The responses to two questionnaires which were distributed to CIM members, government, professional associations, and educational institutions, formed the backbone of the Task Force position paper, which presents a shopping list of ideas and initiatives for consideration and to facilitation by the various organizations concerned.
Tackling the image of the minerals industry is part of the answer to the careers crisis. On the positive side, the minerals industry provides the allure of a treasure hunt for young people and is seen as a significant contributor to the economy. It is understood to be well paying, provide good opportunities for advancement, individualism, and travel, and to be rich in esprit de corps. Enhancement of these positive aspects of the image can take place at all student age levels.
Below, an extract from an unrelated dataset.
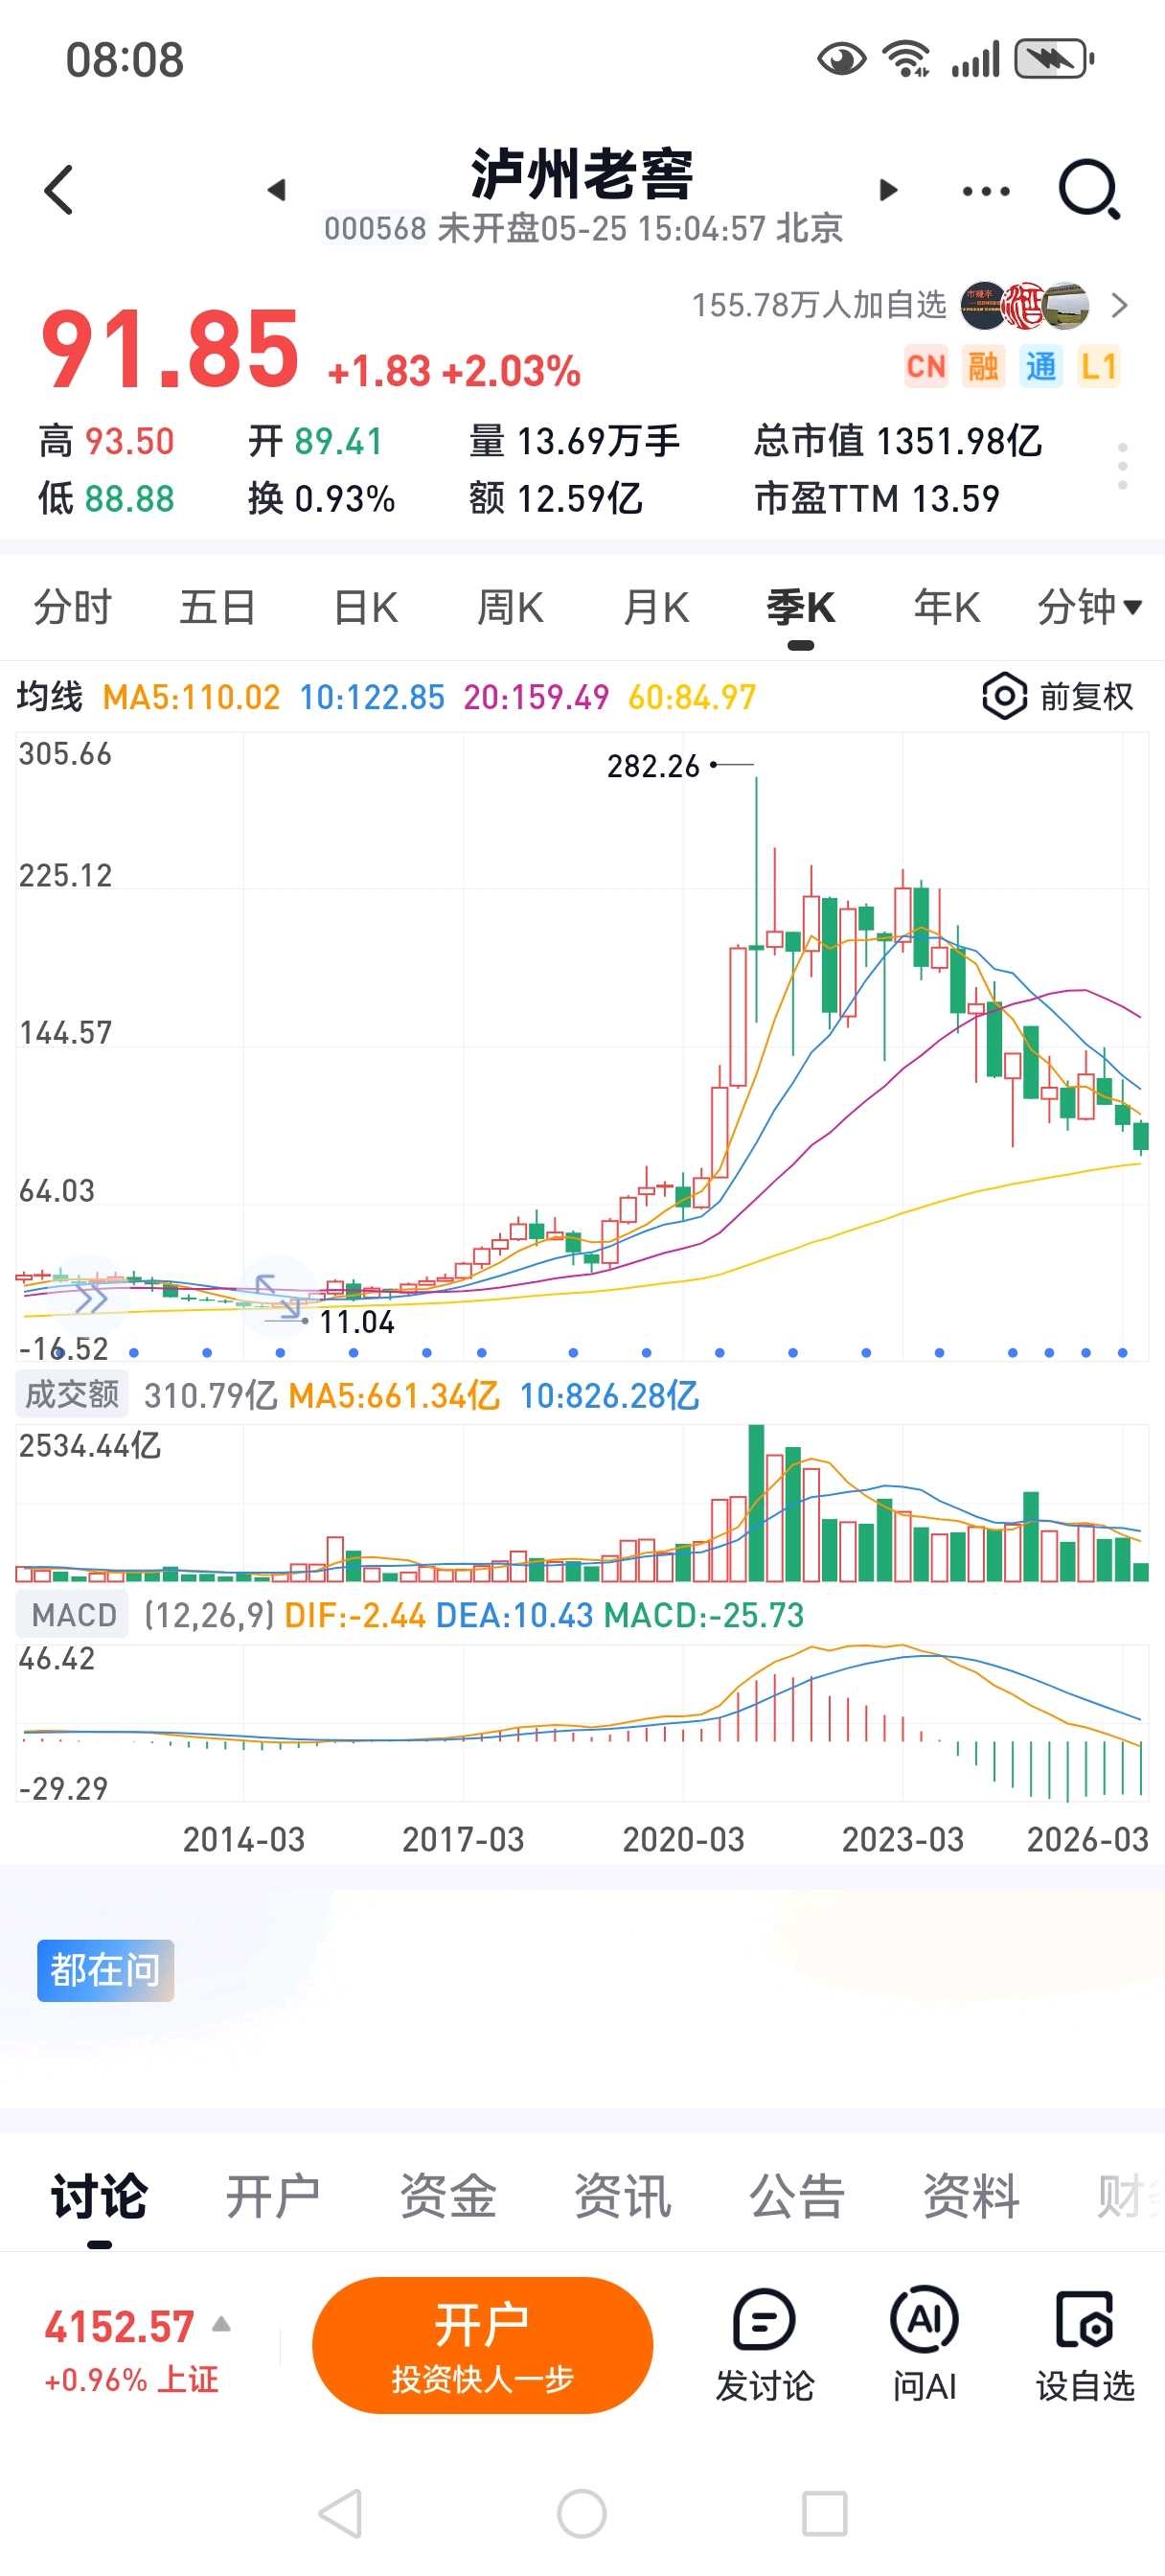The height and width of the screenshot is (2576, 1165).
Task: Open the search magnifier icon
Action: tap(1089, 189)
Numerous initiatives tackle the negative aspects of the image. Young people perceive the industry to be environmentally damaging, which is the most crucial aspect that needs to be addressed. The industry is seen as still in the pick-and-shovel days and as a sunset industry that is running out of ore. Work in the minerals industry is perceived as dangerous and lacking glamour. And finally, the perceived remoteness of operations and exploration is seen as a drawback to a largely urbanized student group. Tackling young peoples' curiosity and interest in the minerals industry throughout grade school and encouraging post-secondary science and engineering students to enter the minerals industry by ensuring summer employment is the second part of the equation.
The CIM Careers Task Force position paper develops strategy to attract and maintain interest of students in grade school, junior high, senior high school, and in post-secondary levels. The strategy outlines initiatives targetted at each of the educational levels and action plans to accomplish the objectives.
Keywords: Human resources, Minerals industry, Careers Task Force.